Ukraine-Krieg: EVK Mettmann hilft mit Spenden

443
Das Evangelische Krankenhaus in Mettmann. Foto: André Volkmann
Das Evangelische Krankenhaus in Mettmann. Foto: André Volkmann

Mettmann. Seit Donnerstagmorgen herrscht Krieg in der Ukraine: Menschen jeden Alters benötigen Schutz, Hunderttausende Frauen und Kinder sind auf der Flucht. Sie alle, im Kriegsgebiet und an den Grenzen, benötigen nun schnelle Hilfe.

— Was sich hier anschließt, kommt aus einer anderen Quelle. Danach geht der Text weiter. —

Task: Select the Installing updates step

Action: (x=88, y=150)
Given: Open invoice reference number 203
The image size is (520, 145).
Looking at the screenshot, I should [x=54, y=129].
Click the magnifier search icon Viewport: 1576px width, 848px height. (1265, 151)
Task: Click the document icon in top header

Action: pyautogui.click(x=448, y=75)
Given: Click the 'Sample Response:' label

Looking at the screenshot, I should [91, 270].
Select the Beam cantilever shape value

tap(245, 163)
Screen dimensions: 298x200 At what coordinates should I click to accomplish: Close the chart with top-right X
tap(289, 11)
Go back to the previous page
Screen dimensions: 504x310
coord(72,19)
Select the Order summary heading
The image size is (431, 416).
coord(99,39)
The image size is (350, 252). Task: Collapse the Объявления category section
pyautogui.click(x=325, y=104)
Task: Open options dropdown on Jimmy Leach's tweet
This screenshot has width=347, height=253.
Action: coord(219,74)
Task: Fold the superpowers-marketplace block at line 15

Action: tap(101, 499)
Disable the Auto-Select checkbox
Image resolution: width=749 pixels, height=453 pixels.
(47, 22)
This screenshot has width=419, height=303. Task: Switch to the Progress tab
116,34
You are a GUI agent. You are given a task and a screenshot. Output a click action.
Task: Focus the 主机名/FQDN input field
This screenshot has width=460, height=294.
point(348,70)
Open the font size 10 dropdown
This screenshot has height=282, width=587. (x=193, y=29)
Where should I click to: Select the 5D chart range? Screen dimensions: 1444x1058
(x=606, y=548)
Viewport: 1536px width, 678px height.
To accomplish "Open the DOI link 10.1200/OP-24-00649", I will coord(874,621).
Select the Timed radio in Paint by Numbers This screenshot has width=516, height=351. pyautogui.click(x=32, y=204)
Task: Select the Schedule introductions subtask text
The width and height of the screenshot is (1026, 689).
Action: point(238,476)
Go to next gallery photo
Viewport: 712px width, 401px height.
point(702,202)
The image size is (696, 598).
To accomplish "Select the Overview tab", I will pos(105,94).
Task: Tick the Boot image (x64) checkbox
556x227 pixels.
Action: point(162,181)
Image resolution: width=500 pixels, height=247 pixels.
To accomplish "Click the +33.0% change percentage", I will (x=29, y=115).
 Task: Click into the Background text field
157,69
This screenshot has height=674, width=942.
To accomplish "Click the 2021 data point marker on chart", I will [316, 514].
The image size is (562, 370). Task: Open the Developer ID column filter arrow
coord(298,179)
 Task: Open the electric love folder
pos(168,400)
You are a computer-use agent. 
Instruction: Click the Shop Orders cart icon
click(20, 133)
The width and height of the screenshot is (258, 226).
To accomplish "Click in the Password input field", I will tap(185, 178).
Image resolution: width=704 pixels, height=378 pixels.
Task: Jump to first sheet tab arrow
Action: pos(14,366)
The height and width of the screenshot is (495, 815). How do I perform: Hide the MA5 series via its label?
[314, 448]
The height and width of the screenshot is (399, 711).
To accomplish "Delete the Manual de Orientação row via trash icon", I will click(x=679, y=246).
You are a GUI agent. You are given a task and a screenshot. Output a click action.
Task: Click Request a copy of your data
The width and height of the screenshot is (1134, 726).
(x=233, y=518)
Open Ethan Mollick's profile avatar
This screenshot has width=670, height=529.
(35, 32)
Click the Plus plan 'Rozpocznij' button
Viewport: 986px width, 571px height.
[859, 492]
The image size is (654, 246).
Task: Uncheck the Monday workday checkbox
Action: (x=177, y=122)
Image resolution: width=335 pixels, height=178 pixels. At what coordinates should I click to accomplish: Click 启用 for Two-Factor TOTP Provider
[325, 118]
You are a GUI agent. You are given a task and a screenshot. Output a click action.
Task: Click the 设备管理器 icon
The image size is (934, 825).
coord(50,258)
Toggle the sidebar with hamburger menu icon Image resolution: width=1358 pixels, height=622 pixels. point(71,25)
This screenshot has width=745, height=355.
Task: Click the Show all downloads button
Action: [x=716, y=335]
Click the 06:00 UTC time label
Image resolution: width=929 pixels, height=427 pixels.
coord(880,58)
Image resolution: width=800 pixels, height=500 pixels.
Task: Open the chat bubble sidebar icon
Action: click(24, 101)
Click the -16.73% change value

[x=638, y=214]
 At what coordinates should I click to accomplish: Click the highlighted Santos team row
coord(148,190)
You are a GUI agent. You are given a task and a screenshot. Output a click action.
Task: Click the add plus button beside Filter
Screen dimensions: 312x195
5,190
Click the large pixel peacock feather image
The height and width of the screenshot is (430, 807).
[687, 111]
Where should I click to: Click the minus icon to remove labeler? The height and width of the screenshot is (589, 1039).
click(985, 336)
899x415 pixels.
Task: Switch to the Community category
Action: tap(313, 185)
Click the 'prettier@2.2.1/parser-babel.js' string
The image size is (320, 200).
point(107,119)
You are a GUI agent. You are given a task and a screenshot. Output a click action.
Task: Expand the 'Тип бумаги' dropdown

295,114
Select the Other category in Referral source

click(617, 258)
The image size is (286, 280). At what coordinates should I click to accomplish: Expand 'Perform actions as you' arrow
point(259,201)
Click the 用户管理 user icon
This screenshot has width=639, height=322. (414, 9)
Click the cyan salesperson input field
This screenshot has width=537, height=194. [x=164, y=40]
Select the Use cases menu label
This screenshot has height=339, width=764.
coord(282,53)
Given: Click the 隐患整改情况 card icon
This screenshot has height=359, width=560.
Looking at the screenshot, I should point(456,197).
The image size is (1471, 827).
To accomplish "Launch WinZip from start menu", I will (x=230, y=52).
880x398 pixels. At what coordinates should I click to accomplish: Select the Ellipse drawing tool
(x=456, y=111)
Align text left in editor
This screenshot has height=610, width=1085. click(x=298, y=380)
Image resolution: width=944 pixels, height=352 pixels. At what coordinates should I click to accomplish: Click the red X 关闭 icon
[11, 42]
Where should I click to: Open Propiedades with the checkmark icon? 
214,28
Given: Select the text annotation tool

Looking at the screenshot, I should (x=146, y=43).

Diese wurde nun binnen weniger Stunden durch einen Kooperationspartner des Evangelischen Krankenhauses Mettmann initiiert. Der Kooperationspartner, eine international agierende Pflegeschule, hat einen Bildungsstandort in Lviv (Ukraine) und bildet vor Ort Schüler, Fachkräfte und Studierende aus.

Der Geschäftsführer des Kooperationspartners erklärt „Wir haben Kollegen und Azubis im Westen der Ukraine und von Ihnen eine Liste erhalten, welche Dinge derzeit absolut dringlich sind“. Er weiß, Kleidung und Nahrungsmittel können mittels Spenden schnell bereitgestellt werden, medizinische Materialien sind jedoch ad hoc deutlich schwieriger zu erhalten.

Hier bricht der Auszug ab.